#### [Source passage]

** Begin **

In fact, not only was the recently annulled bye-law enacted without the advice or any consultation with the statutory body (IFI), but it was written in advance of both the pike diet study (IFI, 2018) and the conclusion of a two-year long review process by all stakeholders. As well as existing as a keystone species in Irish waters, angling for pike is worth over €100m to the Irish economy annually (NSAD, 2015) and there was no justifiable scientific nor economic provisions for the drafting of bye-law No. 264, nor was there any attempt to provide it at any stage. The case supporting the bye-law was found to be indefensible in the High Court and has been annulled.
“The case supporting the bye-law was found to be indefensible in the High Court and has been annulled”
The annulment of this legislation is largely as a result of an extensive campaign instigated and maintained by the Irish Pike Society (IPS) and Irish Federation of Pike Angling Clubs (IFPAC), who raised significant funds via federations, clubs and, importantly, many anglers to challenge the legislation in the High Court in an unprecedented case. Speaking outside the High Court, IPS Chairman Ian Forde said “Far from improving salmonid stocks, the preponderance of available scientific evidence clearly pointed to the conclusion that this bye-law would have been hugely detrimental to salmonid stocks”.
Although clearly pleased with the outcome, Mr. Forde was keen to stress that “Whilst we welcome this decision, we are angered that narrow-minded, self-serving local politics such as that practiced by Minister Kyne, have led to a disgraceful waste of time, expense and energy for so many people”.
“This is a good day for all anglers in Ireland”, Mr. Forde added. “…not only for pike anglers but also for trout anglers and for the visiting tourist anglers who spend close to €800m per annum in our economy”.
With the withdrawal of this by-law, pike in all Irish waters are now once again protected under the existing legislation whereby an angler is legally allowed to take one pike per day under a 50cm length limit. All pike greater than 50cm in length are protected by mandatory catch and release.

** End **

#### [Instructions]
1 – In the pike bye-law text:
(a) How much is angling for pike worth to the Irish economy each year?
(b) Who is the chairman of the Irish Pike Society?
(c) How many pike may an angler legally take per day, and under what length limit?
2 – Rewrite the pike bye-law text between "In fact, not" and "has been annulled.", inclusive, replacing "pike diet study" with "pike feeding study".
3 – What does the pike bye-law text say brought about the annulment of the legislation?
Answer using only the text above.

#### [Given material]
** Begin **

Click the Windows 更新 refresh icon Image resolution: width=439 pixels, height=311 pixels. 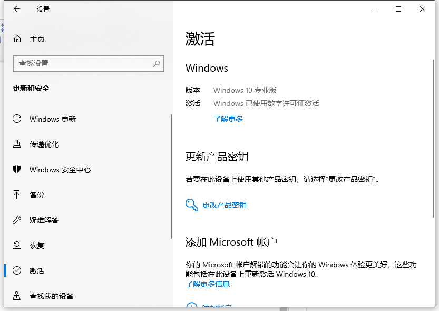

** End **

#### [Solutions to the tasks]
1 –
(a) Over €100m
(b) Ian Forde
(c) One pike per day, under a 50cm length limit

2 –
In fact, not only was the recently annulled bye-law enacted without the advice or any consultation with the statutory body (IFI), but it was written in advance of both the pike feeding study (IFI, 2018) and the conclusion of a two-year long review process by all stakeholders. As well as existing as a keystone species in Irish waters, angling for pike is worth over €100m to the Irish economy annually (NSAD, 2015) and there was no justifiable scientific nor economic provisions for the drafting of bye-law No. 264, nor was there any attempt to provide it at any stage. The case supporting the bye-law was found to be indefensible in the High Court and has been annulled.

3 – It says the annulment came largely from an extensive campaign started and maintained by the Irish Pike Society and the Irish Federation of Pike Angling Clubs. They raised significant funds through federations, clubs and many anglers to challenge the legislation in the High Court.